Até aí tudo bem. O grande problema é que a garçonete do Sixty Bar deu
meu nome para imprensa, e mais uma vez eu era o alvo daquele programa.

— Devia ficar feliz, você ajudou a prender o cara — disse John,
sentando ao meu lado e rindo de minha indignação. —  Estão falando bem de você.

— Estão tão curiosos quanto eu; sobre como descobri isso. Mas, e sua
pesquisa? Achou algo?

— Infelizmente, nada concreto. Mas tem um grupo em um aplicativo com
esse nome, só falta o ADM nos aceitar — ele me entregou o celular,
como se eu entendesse algo daquilo.

— Isso vai demorar? — perguntei, olhando para a televisão, ele deu de ombros.

A apresentadora fazia especulações e teorias sobre mim:

"Ela sobreviveu uma noite flutuando no rio, ninguém conhece sobre seu passado e sobrevive ao Matador de Mulheres e ainda o descobre? Será que Elizabeth, 'O milagre da Medicina', está mais para uma misteriosa bruxa?''

— Isso é ridículo. Como alguém ainda acredita nessa mulher? —
exasperou-se John, desligando a televisão. — Olhe, não precisa se
preocupar com isso. Relaxe sua mente, quem sabe assim você acaba se lembrando de algo — ele disse de forma tranquilizadora. — Estou indo
ao mercado comprar umas coisas. Você quer ir ou prefere que eu te
deixe em casa?

— Qualquer coisa é melhor do que ficar aqui assistindo a isso.
Ele riu novamente de minha expressão de nojo para a televisão.

Fomos para a rua principal — a cidade estava movimentada, e, por menor
que fosse, as ruas sempre estavam cheias de carros.

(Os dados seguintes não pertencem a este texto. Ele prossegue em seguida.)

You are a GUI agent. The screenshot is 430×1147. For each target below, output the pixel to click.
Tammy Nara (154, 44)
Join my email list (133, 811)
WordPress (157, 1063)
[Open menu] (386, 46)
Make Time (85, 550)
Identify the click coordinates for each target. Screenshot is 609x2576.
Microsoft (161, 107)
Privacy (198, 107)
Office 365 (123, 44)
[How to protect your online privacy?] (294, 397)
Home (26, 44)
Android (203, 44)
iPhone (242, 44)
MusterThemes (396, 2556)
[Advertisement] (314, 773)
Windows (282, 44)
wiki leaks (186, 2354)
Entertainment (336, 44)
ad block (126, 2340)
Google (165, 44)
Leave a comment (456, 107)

Caminhávamos
silenciosamente na calçada, o céu nublado anunciando uma possível
chuva no período da tarde. Flores enfeitavam os postes de luz, o
gramado era sempre verde e a cada meio metro que andávamos havia
árvores e plantas espalhadas pela cidade. Poderia se dizer que era um
lugar fresco, com um clima agradável.

— Moro nessa cidade desde que nasci — disse John, quebrando o
silêncio. — Meu sonho é sair daqui e poder espalhar informações para o
mundo todo.

— Eu adorei essa cidade, mas acredito que não encontrarei meu passado aqui.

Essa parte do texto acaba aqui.